Responda com base no trecho sobre doutrinação:
1. A que o trecho compara o foco em controle de conteúdo?
2. O que o trecho aponta como a raiz do problema?
3. Segundo o trecho, a que se devem os casos que revoltam muita gente?

*TRECHO DO DOCUMENTO:*

━━━━

Demonizar a política não vai resolver o problema da doutrinação, pelo contrário, vai piorar. Imaginar que, por ter uma ideologia política, o cidadão viva 24 horas em torno dela e trabalhando por ela é ideia de quem não convive muito com gente. A imensa maioria das pessoas tem ideologia política mas não faz dela a prioridade no trabalho nem nas relações de amizade, afetivas e familiares. Por que apenas os professores seriam diferentes?

Temos focado em controle de conteúdo, falar ou não de ideologia, o que funciona como colocar um band-aid numa cirurgia de peito aberto. A raiz do problema é que, cada vez mais, a academia tem permitido que se substitua por militância o conhecimento e as verdades científicas. Não é importante ensinar a descobrir, mas ensinar a ser ativista.

O processo, que já se arrasta por algumas décadas, tem relação com o papel importante que acadêmicos, universidades e estudantes tiveram em diversos processos de mudança social e conflitos políticos ao redor do mundo. Essa participação é legítima e o debate sobre ideologia, política e atualidades no espaço educacional também. O que não se pode é submeter os conteúdos ensinados ao crivo ideológico. Os casos que revoltam muita gente não se devem à ideologia, mas à possibilidade de substituir ensino por aula de militância.

━━━━

Registros de uma coleta de dados:
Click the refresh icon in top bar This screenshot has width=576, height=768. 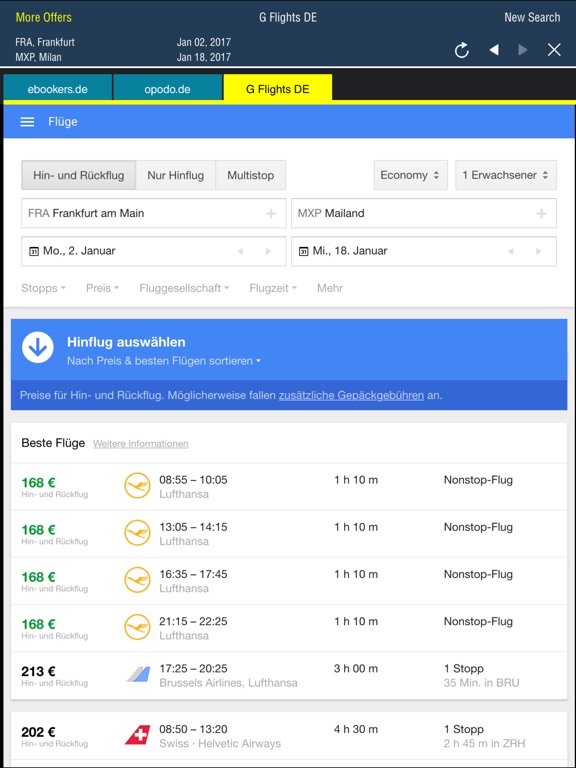[x=461, y=50]
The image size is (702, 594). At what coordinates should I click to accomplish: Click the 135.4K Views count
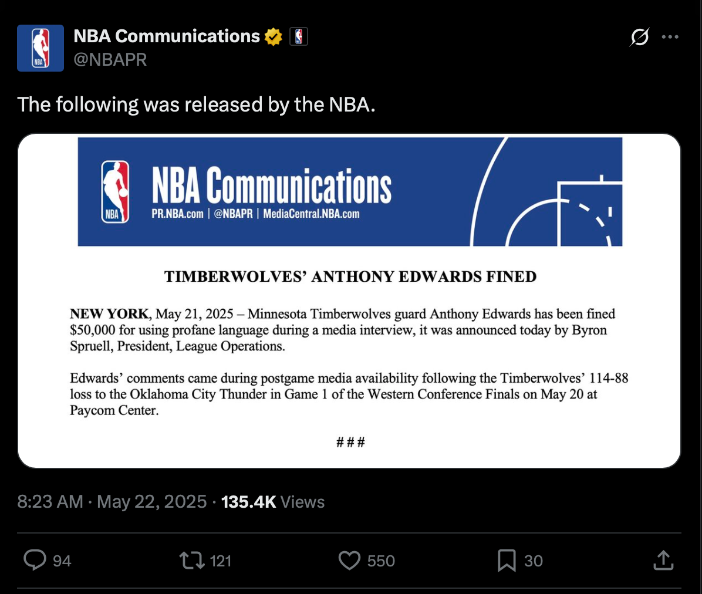coord(273,502)
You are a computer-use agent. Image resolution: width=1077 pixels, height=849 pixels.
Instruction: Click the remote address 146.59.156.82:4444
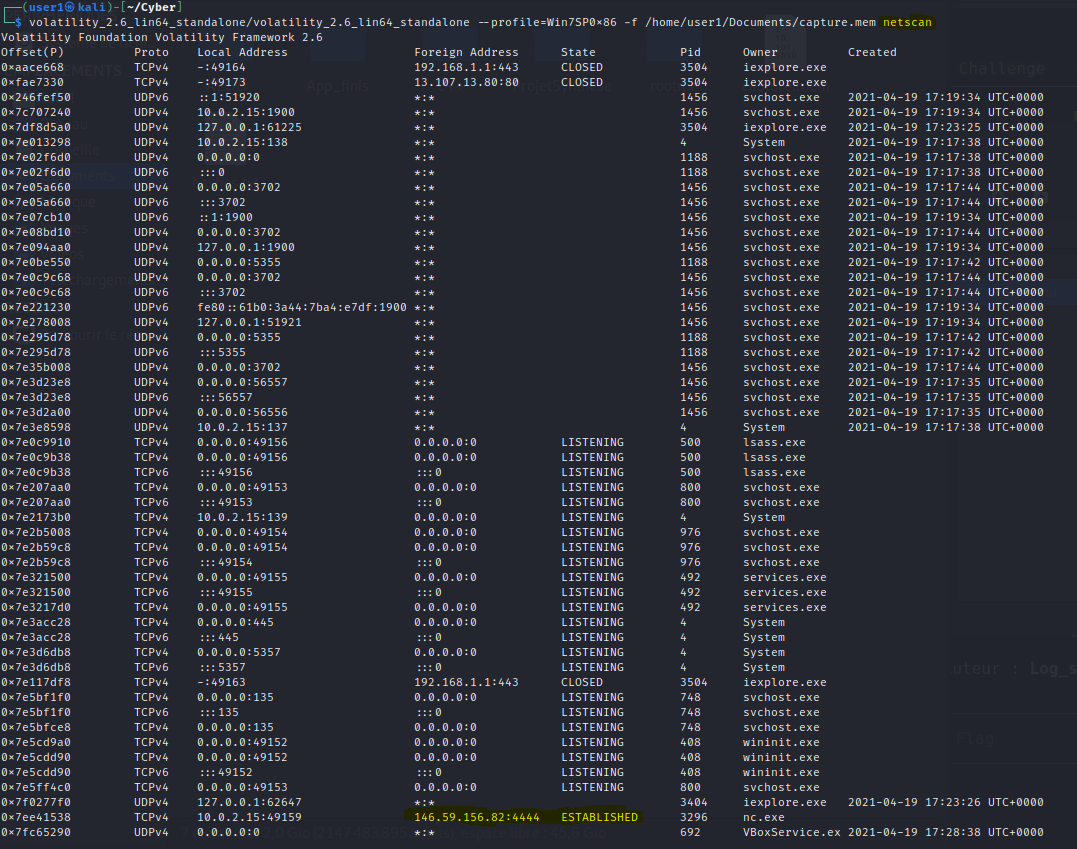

━━━━

*RESPOSTA:*
1. A colocar um band-aid numa cirurgia de peito aberto.
2. O fato de que, cada vez mais, a academia tem permitido que se substitua por militância o conhecimento e as verdades científicas.
3. Não à ideologia, mas à possibilidade de substituir ensino por aula de militância.